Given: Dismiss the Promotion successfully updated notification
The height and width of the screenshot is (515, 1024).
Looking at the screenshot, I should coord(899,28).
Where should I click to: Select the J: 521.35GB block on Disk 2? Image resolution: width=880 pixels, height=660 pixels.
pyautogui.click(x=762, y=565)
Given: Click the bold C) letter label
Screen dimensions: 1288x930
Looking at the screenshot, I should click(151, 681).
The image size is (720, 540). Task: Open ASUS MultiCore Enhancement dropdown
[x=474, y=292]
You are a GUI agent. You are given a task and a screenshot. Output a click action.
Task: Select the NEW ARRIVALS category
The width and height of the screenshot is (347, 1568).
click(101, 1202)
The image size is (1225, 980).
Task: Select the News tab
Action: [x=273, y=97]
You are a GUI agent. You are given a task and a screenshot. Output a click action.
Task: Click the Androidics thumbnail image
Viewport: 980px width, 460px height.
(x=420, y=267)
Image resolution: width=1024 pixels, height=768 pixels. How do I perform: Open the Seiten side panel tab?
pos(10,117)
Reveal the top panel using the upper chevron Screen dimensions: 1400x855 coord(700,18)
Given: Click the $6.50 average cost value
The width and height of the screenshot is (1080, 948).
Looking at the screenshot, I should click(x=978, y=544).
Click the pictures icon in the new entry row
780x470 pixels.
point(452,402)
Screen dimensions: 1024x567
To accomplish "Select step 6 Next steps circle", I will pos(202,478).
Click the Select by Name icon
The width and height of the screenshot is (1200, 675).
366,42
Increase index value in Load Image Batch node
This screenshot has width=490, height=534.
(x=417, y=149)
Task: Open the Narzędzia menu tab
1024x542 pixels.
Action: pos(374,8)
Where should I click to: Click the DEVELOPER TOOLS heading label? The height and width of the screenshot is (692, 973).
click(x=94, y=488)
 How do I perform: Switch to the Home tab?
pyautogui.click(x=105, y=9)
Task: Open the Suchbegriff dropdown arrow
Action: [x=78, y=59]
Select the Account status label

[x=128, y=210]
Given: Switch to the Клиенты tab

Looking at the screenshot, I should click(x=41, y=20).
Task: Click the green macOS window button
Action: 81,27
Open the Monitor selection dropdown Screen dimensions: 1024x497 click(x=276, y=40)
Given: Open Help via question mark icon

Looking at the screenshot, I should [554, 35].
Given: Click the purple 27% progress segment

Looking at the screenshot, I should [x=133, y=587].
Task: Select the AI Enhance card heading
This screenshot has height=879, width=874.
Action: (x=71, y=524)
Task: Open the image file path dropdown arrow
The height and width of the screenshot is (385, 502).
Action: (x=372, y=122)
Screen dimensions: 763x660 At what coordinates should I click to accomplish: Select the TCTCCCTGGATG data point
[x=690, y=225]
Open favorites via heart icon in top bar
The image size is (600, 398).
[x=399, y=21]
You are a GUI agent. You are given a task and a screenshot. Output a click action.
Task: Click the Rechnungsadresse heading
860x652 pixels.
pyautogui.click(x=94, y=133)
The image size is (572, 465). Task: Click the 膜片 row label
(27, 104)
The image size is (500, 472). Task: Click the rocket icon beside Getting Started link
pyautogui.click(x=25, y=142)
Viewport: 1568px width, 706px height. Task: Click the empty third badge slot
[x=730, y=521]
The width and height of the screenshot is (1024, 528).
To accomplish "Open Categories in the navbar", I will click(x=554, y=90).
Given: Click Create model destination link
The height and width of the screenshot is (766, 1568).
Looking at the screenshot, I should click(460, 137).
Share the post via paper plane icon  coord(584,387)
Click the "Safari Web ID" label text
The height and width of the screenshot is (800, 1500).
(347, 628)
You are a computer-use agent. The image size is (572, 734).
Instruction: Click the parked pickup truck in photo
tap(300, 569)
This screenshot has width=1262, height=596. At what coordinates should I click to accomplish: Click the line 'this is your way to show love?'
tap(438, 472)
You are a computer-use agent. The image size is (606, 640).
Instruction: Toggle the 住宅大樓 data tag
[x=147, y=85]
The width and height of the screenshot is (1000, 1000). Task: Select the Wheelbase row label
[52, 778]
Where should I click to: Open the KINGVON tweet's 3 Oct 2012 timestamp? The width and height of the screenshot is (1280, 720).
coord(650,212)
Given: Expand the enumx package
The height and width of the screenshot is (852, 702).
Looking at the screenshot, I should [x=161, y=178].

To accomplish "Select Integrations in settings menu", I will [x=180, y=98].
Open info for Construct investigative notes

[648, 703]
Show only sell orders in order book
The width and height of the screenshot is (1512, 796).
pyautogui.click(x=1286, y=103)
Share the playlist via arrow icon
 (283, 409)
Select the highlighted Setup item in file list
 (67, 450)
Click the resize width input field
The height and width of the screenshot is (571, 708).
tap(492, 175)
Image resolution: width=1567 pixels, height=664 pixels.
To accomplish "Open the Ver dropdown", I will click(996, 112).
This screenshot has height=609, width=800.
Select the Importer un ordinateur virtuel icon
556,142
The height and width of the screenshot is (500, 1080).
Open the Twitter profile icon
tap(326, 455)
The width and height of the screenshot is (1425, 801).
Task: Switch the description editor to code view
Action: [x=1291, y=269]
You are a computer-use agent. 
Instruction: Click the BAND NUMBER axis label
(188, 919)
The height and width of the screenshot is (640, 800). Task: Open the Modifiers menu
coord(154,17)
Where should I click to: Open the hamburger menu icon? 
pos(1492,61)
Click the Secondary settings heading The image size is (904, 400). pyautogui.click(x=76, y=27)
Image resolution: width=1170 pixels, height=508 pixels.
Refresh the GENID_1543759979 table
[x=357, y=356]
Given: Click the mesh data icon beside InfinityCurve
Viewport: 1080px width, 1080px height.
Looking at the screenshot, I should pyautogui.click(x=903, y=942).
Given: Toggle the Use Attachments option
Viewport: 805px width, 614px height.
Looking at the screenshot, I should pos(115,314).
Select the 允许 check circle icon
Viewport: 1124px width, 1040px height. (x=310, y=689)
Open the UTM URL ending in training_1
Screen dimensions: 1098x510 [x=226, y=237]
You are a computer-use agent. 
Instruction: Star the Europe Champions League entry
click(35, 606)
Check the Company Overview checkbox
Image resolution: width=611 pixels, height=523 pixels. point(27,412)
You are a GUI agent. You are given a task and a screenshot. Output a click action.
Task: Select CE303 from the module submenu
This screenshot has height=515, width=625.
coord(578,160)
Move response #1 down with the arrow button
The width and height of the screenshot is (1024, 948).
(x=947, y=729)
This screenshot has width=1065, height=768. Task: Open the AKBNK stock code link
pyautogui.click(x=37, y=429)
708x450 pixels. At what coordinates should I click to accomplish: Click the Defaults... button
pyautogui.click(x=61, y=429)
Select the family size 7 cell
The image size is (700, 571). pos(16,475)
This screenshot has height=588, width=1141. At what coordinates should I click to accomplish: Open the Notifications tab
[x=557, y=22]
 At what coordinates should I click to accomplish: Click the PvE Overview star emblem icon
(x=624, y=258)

□ □ □ □ □ □ □

Should a line in the material contain "will", copy it.

To accomplish "Select step 6 Next steps circle", I will pos(202,478).
To accomplish "Open Categories in the navbar", I will click(x=554, y=90).
To accomplish "Select Integrations in settings menu", I will [x=180, y=98].
To accomplish "Open the Ver dropdown", I will click(996, 112).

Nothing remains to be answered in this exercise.